ImageWare launched what it describes as the “first ever multimodal biometric authentication solution for the Microsoft ecosystem.” Called GoVerifyID Enterprise Suite (no connection to the UK’s Gov.uk Verify system), the system combines ImageWare’s Biometric Engine and its GoMobile Interactive products to provide true multi-factor biometric authentication.
“As the digital workforce expands, with data extended to external stakeholders and across numerous types of devices and systems, the need for high-assurance, enterprise-wide protection has intensified,” said Jim Miller, chairman & CEO of ImageWare. “The traditional security perimeters have changed and executives are being held accountable for safeguarding data against potentially devastating breaches that can tarnish a brand’s reputation. Armed with GoVerifyID Enterprise Suite, corporations have access to a scalable and affordable solution that works with their existing Microsoft infrastructure and gives them the ultimate peace of mind.”
One of GoVerify’s strongest points is the ease and speed with which it can be integrated into any Microsoft installation. It integrates with Active Directory and is essentially a snap-in to the Microsoft Management Console. It is a SaaS cloud service with the biometrics database held in the cloud, and GoMobile operating as the agent on mobile devices. As a result, costs are kept down (including Opex rather than Capex) while scalability is limitless.
The database stores only anonymized biometric information. If there were ever a compromise, the biometric data would be unusable because it is unattributable. Because it is multi-modal, customers can choose the correct level of secure authentication for different user situations: for example, voice or voice/face or voice/face/fingerprint, etcetera. And because it is cloud/device based, authentication can be achieved even when disconnected from the corporate network.
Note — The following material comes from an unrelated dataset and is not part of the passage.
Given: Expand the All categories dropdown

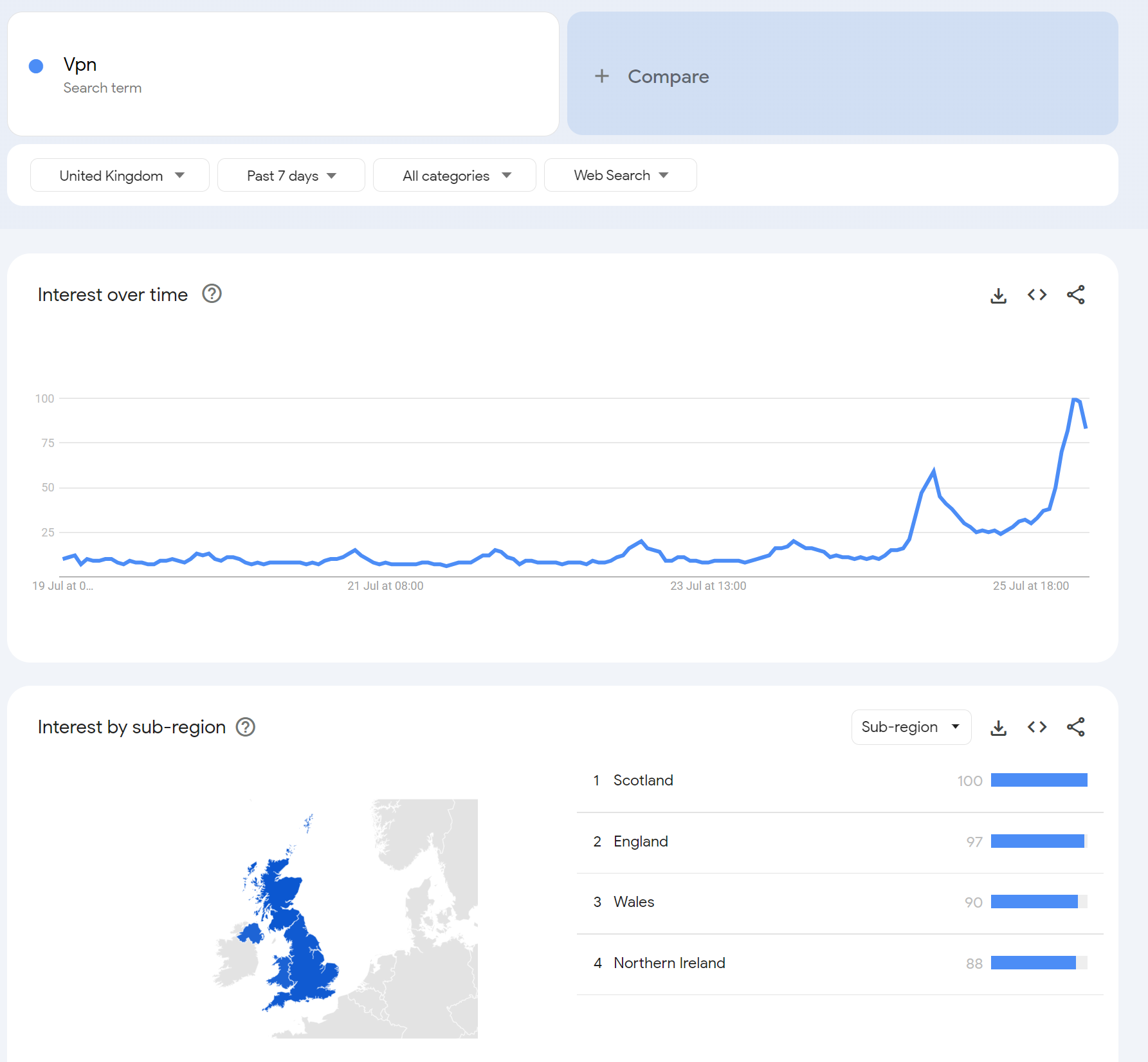Looking at the screenshot, I should 455,175.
Out-of-band authentication is achieved with GoMobile on Apple or Android smart devices, while in-band authentication is achieved using any Windows Biometric Framework-compatible device. Since it uses biometrics, it promises to solve the primary weakness inherent in token-based authentication: it authenticates the person and not just the device. Having said that, biometric authentication is not without its critics. Some critics claim that there are few if any biometrics that cannot be spoofed, and that a person’s biometric definitions do not remain constant over time. Fingerprints are a good example.
However, since GoVerify offers multi-modal biometrics, it would be extremely difficult to adequately spoof multiple modes simultaneously. Other biometric options include eye and DNA; but the system can also be used in conjunction with other authentication controls, such as tokens, digital certificates, passwords, and PINS.
ImageWare is no newcomer to the biometrics field. It has extensive existing arrangements with leading biometrics companies and can incorporate existing and new biometric algorithms into its database. The intent is to be complete, yet extensible and agile.